Plus spécifiquement sur les marchés actions, il convient d'évoquer les tenants et les aboutissants du secteur bancaire, principale source de volatilité des places boursières. A l'heure actuelle, il est nécessaire de rassurer les marchés sur la solidité des banques. Ce que craignent les investisseurs, c'est un effet domino à la suite d'un défaut d'un pays comme la Grèce. Si les pays membres ne parviennent pas à endiguer correctement la crise d'ici un mois (d'ici les échéances de la dette souveraine grecque), il y a un risque non négligeable que la crise européenne provoque un effondrement du secteur bancaire. Aujourd'hui, toutes les banques sont interconnectées permettant à la crise de se répandre très vite à travers la sphère financière, puis d'affecter l'économie réelle, sur le modèle de la crise de 2008. Même si tout a été fait pour que les banques aient accès à une quasi infinité de liquidités, il est difficile de savoir si le secteur bancaire ne se gèlera pas le moment venu. Cette semaine,* le cours de la banque franco-allemande Dexia a fortement chuté à la suite de rumeurs sur un possible démantèlement. La France et la Belgique ont volé au secours de la banque, en se portant garant de ses actifs. Cependant, les actionnaires ne semblent plus vouloir soutenir l'entreprise plus longtemps. Dexia se dirige donc vers un démantèlement organisé. Depuis 2008, la banque ne s'est jamais remise de la crise, et les dernières turbulences des marchés l'ont achevé. Aujourd'hui, tous les grands acteurs financiers pressent les banques européennes de se recapitaliser, pour éviter une contagion de la crise.
Outre-Atlantique, les marchés américains sont restés plus prudents qu'en Europe, avec des cours nettement moins volatils. L'économie américaine apparait moins fragilisée qu'au mois d'Août, avec un ISM manufacturier meilleur qu'attendu à 51,6 points et une enquête ADP qui montre la création de 91 000 nouveaux emplois pour le mois de Septembre contre 75 000 de prévus à l'origine. Mardi, Ben Bernanke a présenté de manière objective les défis de l'économie américaine. Le président décrit une économie américaine en plein ralentissement, avec un marché de l'emploi qui devrait se contracter dans les mois à venir. M. Bernanke a par ailleurs avoué que l'opération Twist ne sera pas d'une très grande aide pour relancer la croissance, par conséquent, il n'est pas exclu que la banque centrale prenne des mesures additionnelles afin de stimuler les secteurs clés de l'économie.
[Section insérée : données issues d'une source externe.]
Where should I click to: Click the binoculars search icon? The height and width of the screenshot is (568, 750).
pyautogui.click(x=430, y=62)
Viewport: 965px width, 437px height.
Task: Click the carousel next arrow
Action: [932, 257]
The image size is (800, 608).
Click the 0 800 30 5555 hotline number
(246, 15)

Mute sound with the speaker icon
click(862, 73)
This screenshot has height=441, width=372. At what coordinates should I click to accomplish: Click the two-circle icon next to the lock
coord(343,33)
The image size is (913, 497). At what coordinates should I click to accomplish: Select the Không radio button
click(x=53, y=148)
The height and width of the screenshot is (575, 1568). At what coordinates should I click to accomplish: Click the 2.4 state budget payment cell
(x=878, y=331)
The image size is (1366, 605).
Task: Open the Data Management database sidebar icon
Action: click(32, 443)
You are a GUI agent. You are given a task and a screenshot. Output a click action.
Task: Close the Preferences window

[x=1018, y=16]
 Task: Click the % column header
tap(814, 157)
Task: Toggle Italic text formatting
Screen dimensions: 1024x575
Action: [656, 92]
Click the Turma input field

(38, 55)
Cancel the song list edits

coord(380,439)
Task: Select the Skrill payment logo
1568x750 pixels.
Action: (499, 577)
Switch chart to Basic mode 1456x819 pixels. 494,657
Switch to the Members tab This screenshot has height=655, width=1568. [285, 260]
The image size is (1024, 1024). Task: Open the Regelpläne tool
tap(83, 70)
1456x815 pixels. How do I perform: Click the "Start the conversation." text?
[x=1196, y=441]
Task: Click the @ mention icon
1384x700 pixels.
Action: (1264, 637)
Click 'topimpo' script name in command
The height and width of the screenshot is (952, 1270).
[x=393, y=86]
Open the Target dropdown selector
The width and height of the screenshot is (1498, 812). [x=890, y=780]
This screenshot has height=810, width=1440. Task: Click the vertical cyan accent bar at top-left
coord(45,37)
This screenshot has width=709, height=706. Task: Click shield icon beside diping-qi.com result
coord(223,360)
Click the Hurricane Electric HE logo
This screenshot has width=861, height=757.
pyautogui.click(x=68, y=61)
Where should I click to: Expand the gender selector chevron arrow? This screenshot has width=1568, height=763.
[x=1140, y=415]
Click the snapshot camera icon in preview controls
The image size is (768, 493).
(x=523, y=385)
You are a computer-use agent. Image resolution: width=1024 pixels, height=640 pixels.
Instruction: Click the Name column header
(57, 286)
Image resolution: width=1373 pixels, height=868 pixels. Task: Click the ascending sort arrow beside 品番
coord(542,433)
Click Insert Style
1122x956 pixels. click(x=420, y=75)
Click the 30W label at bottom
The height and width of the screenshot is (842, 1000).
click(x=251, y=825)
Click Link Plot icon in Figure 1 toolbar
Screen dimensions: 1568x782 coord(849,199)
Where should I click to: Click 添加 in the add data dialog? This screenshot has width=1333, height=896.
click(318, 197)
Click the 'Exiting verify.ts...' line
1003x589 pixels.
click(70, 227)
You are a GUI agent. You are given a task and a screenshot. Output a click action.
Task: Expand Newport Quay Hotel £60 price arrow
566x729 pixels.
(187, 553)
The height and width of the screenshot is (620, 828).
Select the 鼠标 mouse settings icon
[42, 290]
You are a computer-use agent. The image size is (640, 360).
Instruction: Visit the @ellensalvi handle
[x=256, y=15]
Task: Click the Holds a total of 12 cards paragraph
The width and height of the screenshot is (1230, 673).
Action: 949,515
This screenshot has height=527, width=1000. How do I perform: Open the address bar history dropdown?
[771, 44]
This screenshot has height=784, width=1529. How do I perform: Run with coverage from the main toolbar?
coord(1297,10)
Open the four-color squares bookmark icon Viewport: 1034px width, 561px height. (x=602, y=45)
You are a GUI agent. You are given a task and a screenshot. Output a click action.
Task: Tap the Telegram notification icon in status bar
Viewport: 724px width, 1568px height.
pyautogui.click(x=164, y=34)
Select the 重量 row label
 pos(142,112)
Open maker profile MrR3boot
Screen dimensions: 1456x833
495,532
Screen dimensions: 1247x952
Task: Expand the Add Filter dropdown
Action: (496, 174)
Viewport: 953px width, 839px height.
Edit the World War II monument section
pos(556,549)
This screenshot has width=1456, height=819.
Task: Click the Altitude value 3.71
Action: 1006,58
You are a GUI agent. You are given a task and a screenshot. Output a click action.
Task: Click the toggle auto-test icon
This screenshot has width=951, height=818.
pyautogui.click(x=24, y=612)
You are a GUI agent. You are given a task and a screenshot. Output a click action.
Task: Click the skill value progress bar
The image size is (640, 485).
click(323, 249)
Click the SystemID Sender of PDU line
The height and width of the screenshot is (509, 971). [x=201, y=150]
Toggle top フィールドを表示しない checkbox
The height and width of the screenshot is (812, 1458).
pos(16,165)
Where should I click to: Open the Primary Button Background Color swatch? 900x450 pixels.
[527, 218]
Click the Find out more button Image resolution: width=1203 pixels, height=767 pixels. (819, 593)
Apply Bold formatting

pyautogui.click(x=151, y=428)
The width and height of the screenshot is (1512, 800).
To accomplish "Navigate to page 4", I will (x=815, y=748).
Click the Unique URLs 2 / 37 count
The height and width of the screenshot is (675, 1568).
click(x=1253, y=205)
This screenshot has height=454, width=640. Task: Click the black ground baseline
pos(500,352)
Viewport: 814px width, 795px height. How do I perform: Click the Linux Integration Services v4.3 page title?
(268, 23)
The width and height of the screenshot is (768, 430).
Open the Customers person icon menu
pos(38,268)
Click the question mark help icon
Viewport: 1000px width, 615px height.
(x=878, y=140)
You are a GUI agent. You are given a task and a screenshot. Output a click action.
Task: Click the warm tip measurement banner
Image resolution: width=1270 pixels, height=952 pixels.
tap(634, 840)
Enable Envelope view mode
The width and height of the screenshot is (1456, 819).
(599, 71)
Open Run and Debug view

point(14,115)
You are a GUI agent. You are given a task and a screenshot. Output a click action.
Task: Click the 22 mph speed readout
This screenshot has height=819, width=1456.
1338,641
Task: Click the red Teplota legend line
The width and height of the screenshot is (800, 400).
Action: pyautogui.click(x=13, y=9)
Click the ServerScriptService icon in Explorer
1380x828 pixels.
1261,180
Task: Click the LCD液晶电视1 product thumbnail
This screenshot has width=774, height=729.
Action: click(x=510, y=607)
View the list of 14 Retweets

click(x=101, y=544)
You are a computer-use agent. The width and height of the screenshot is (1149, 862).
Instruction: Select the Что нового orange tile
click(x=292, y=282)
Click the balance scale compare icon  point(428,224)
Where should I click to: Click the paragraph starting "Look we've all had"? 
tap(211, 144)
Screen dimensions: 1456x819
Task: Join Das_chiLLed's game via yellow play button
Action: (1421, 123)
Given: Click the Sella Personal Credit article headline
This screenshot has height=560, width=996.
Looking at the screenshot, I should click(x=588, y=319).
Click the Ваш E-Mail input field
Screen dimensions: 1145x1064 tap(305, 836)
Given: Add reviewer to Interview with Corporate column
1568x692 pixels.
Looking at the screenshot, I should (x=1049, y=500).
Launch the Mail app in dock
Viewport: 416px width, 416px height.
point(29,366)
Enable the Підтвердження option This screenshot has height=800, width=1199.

Par ailleurs, les Etats-Unis sont toujours inquiets pour l'Europe. Les fortes tensions qui règnent sur les marchés pèsent sur la reprise américaine. Aujourd'hui, les investisseurs attendaient la publication des non-farm payrolls et du taux de chômage US pour le mois de Septembre. Dans ce contexte, en variation hebdomadaire, le Nasdaq Composite gagne 3,78%, le S&P500 est en progression de 2,97% et le Dow Jones Industrial Average est hausse de 1,92%.
*
Forex :
Sur le marché des devises, les cambistes ont suivi cette semaine avec attention les avancées sur le dossier de la dette hellénique ainsi que les mesures apportées par les Banques centrales pour enrayer la crise des dettes souveraines et relancer l'économie mondiale.
Les tensions restent fortes autour de la Grèce alors que le pays a dévoilé un déficit atteignant 8,5% de son PIB sur l'année alors que ses créanciers attendaient un chiffre ne dépassant pas 7,6%. Par ailleurs, la croissance économique de la Grèce devrait se contracter de 2,5% l'année prochaine avec un recul de 5,5% de son PIB cette année. Ces mauvais résultats renforcent les inquiétudes sur les marchés et poussent la Troïka (BCE,FMI,UE) à reporter courant octobre le versement de la prochaine tranche d'aide pour la Grèce.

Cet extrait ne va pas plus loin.